DIRECTIONS FOR THIS TASK :: Retype the entries exactly, keeping every line intact.

Collected data entries ::
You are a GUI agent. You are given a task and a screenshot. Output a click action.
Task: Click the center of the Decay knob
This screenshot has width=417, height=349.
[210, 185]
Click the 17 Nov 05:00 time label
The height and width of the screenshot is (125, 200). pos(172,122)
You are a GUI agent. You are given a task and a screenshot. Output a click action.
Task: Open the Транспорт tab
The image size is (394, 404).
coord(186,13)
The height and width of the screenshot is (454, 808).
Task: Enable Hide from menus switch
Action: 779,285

REPLY ::
You are a GUI agent. You are given a task and a screenshot. Output a click action.
Task: Click the center of the Decay knob
This screenshot has width=417, height=349.
[210, 185]
Click the 17 Nov 05:00 time label
The height and width of the screenshot is (125, 200). pos(172,122)
You are a GUI agent. You are given a task and a screenshot. Output a click action.
Task: Open the Транспорт tab
The image size is (394, 404).
coord(186,13)
The height and width of the screenshot is (454, 808).
Task: Enable Hide from menus switch
Action: 779,285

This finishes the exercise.